Igs who don't receive supplemental humidity (this is doubly true of young igs who have a higher surface/volume ratio: i.e. more skin per gram of iguana) commonly get these problems:
Dehydration leading to loss of appetite. This is easily and often verified with blood tests. Heated-cage humidity, without supplementation, is below 20%.
Drying-out of the "parting fluid" which the ig's skin extrudes between the new skin and the old skin that is to be shed. The old skin then adheres to the ig's body making the ig very uncomfrtable, reducing appetite and increasing stress. When old shed clings around toes while the ig is growing, the old skin acts like a torniquet, cuting off the blood supply, often resulting in the loss of the toe/toes. This can cause infections that too often spread up the leg, become septic and kill the ig. This stuff must also happen to the occasional wild ig during a drought, but there is no point in making our captive igs vulnerable to those problems.
Chronic dehydration is stressful to ig kidneys, causing formation of bladder stones, and over time, kidney failure. Liver stress results from chronic dehydration.

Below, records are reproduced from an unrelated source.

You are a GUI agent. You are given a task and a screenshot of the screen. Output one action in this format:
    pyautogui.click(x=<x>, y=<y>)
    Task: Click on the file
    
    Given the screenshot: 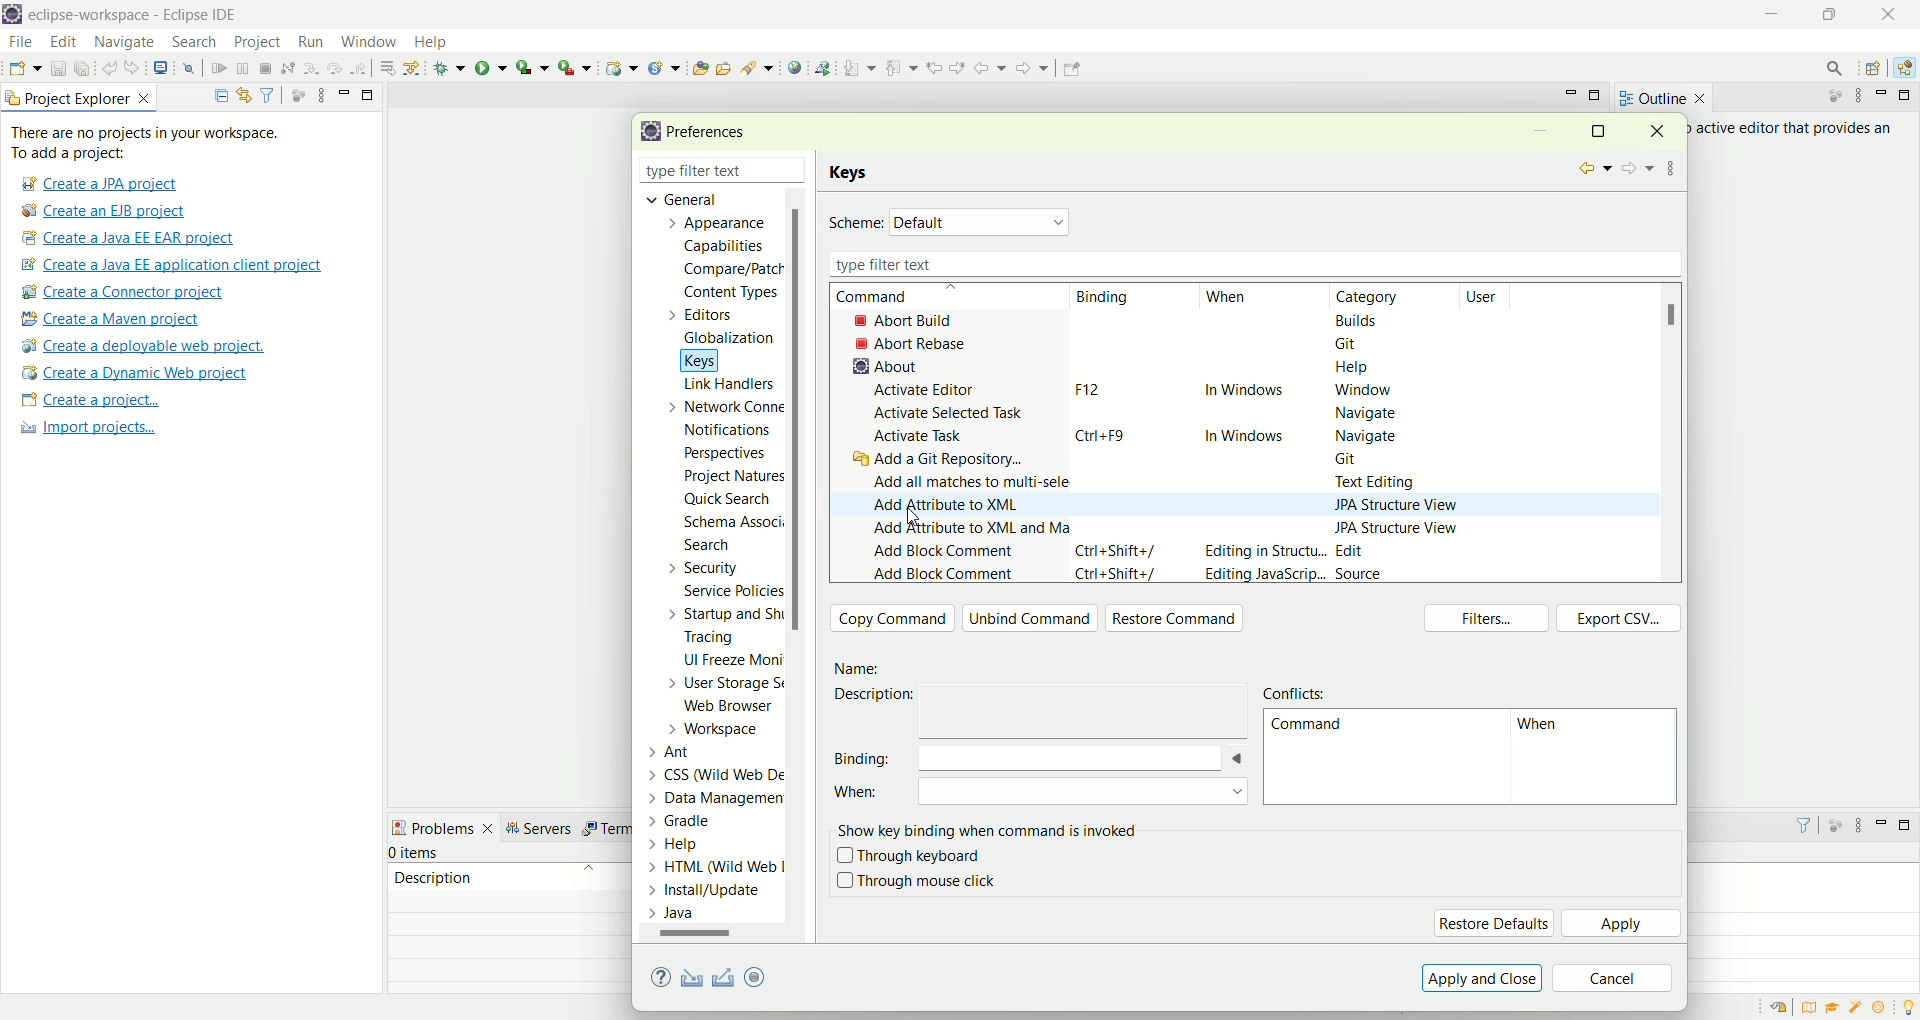 What is the action you would take?
    pyautogui.click(x=19, y=43)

Captive igs generally don't live as long as wild ones (whereas many other captive animals such as bears live much longer in captivity), and ig keepers strive to create *optimum* artificial habitat conditions for the sake of the health of their igs.
Young gs often seem healthy even when they are kept in dry conditions, but most of these will have a life-span of less than five years.
Igs do lose a lot of water to the environment by their physiology, excreting it in their urates, feces and nose (salt excretion).